# [Saved data entries]
★ ★ ★ ★ ★
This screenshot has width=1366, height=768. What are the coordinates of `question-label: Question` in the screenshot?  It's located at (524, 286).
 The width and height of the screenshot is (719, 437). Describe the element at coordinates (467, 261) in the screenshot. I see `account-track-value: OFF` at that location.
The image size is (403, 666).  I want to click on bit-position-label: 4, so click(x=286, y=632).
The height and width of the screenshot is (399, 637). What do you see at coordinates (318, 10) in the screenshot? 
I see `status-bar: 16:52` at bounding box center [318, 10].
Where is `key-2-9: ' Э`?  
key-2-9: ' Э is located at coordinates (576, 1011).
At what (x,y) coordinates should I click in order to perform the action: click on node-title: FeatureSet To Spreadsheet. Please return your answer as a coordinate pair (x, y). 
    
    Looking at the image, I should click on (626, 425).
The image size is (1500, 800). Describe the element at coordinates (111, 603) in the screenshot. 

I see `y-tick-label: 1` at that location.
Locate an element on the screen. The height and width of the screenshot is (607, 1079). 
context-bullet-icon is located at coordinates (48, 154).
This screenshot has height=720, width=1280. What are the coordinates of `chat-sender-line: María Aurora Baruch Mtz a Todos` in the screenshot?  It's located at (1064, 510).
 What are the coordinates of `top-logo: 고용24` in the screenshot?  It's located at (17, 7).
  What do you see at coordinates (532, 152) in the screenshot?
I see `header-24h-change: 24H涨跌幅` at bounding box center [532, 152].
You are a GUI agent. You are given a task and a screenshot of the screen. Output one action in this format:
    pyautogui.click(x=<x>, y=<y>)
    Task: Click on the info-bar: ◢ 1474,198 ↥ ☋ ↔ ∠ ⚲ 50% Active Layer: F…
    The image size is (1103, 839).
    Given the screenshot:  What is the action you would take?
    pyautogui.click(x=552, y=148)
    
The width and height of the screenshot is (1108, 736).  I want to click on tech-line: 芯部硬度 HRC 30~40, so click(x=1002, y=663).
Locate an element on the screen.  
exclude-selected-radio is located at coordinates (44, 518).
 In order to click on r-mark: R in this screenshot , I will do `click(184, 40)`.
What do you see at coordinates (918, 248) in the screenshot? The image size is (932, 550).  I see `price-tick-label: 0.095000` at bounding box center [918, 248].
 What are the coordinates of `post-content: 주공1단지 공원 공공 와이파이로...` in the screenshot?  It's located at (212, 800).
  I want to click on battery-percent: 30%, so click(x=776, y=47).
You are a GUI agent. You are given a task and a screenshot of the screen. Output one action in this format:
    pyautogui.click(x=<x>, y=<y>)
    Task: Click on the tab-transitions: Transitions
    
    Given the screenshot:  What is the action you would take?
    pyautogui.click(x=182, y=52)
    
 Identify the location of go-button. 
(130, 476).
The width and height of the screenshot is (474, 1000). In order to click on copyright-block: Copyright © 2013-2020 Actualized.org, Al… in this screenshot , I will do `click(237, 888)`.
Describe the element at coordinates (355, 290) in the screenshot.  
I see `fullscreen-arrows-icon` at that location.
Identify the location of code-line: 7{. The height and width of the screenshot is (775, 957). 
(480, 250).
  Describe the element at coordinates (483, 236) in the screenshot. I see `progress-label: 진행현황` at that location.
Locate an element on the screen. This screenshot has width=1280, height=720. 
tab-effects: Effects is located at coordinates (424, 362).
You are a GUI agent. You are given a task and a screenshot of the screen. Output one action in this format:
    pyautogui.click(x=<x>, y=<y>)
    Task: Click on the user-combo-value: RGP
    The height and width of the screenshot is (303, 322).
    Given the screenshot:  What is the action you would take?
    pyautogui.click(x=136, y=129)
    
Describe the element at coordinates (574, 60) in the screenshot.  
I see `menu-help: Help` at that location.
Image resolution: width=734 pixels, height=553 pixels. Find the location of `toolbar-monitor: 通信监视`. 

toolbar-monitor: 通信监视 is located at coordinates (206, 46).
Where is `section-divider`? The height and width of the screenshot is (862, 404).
★ ★ ★ ★ ★
# [To-do item]
Reproduce all of the rows above word for word, leaving nothing out.

# [Solution to the exercise]
This screenshot has width=1366, height=768. What are the coordinates of `question-label: Question` in the screenshot?  It's located at (524, 286).
 The width and height of the screenshot is (719, 437). Describe the element at coordinates (467, 261) in the screenshot. I see `account-track-value: OFF` at that location.
The image size is (403, 666).  I want to click on bit-position-label: 4, so click(x=286, y=632).
The height and width of the screenshot is (399, 637). What do you see at coordinates (318, 10) in the screenshot? 
I see `status-bar: 16:52` at bounding box center [318, 10].
Where is `key-2-9: ' Э`?  
key-2-9: ' Э is located at coordinates (576, 1011).
At what (x,y) coordinates should I click in order to perform the action: click on node-title: FeatureSet To Spreadsheet. Please return your answer as a coordinate pair (x, y). 
    
    Looking at the image, I should click on (626, 425).
The image size is (1500, 800). Describe the element at coordinates (111, 603) in the screenshot. 

I see `y-tick-label: 1` at that location.
Locate an element on the screen. The height and width of the screenshot is (607, 1079). 
context-bullet-icon is located at coordinates (48, 154).
This screenshot has height=720, width=1280. What are the coordinates of `chat-sender-line: María Aurora Baruch Mtz a Todos` in the screenshot?  It's located at (1064, 510).
 What are the coordinates of `top-logo: 고용24` in the screenshot?  It's located at (17, 7).
  What do you see at coordinates (532, 152) in the screenshot?
I see `header-24h-change: 24H涨跌幅` at bounding box center [532, 152].
You are a GUI agent. You are given a task and a screenshot of the screen. Output one action in this format:
    pyautogui.click(x=<x>, y=<y>)
    Task: Click on the info-bar: ◢ 1474,198 ↥ ☋ ↔ ∠ ⚲ 50% Active Layer: F…
    The image size is (1103, 839).
    Given the screenshot:  What is the action you would take?
    pyautogui.click(x=552, y=148)
    
The width and height of the screenshot is (1108, 736).  I want to click on tech-line: 芯部硬度 HRC 30~40, so click(x=1002, y=663).
Locate an element on the screen.  
exclude-selected-radio is located at coordinates (44, 518).
 In order to click on r-mark: R in this screenshot , I will do `click(184, 40)`.
What do you see at coordinates (918, 248) in the screenshot? The image size is (932, 550).  I see `price-tick-label: 0.095000` at bounding box center [918, 248].
 What are the coordinates of `post-content: 주공1단지 공원 공공 와이파이로...` in the screenshot?  It's located at (212, 800).
  I want to click on battery-percent: 30%, so click(x=776, y=47).
You are a GUI agent. You are given a task and a screenshot of the screen. Output one action in this format:
    pyautogui.click(x=<x>, y=<y>)
    Task: Click on the tab-transitions: Transitions
    
    Given the screenshot:  What is the action you would take?
    pyautogui.click(x=182, y=52)
    
 Identify the location of go-button. 
(130, 476).
The width and height of the screenshot is (474, 1000). In order to click on copyright-block: Copyright © 2013-2020 Actualized.org, Al… in this screenshot , I will do `click(237, 888)`.
Describe the element at coordinates (355, 290) in the screenshot.  
I see `fullscreen-arrows-icon` at that location.
Identify the location of code-line: 7{. The height and width of the screenshot is (775, 957). 
(480, 250).
  Describe the element at coordinates (483, 236) in the screenshot. I see `progress-label: 진행현황` at that location.
Locate an element on the screen. This screenshot has width=1280, height=720. 
tab-effects: Effects is located at coordinates (424, 362).
You are a GUI agent. You are given a task and a screenshot of the screen. Output one action in this format:
    pyautogui.click(x=<x>, y=<y>)
    Task: Click on the user-combo-value: RGP
    The height and width of the screenshot is (303, 322).
    Given the screenshot:  What is the action you would take?
    pyautogui.click(x=136, y=129)
    
Describe the element at coordinates (574, 60) in the screenshot.  
I see `menu-help: Help` at that location.
Image resolution: width=734 pixels, height=553 pixels. Find the location of `toolbar-monitor: 通信监视`. 

toolbar-monitor: 通信监视 is located at coordinates (206, 46).
Where is `section-divider`? The height and width of the screenshot is (862, 404).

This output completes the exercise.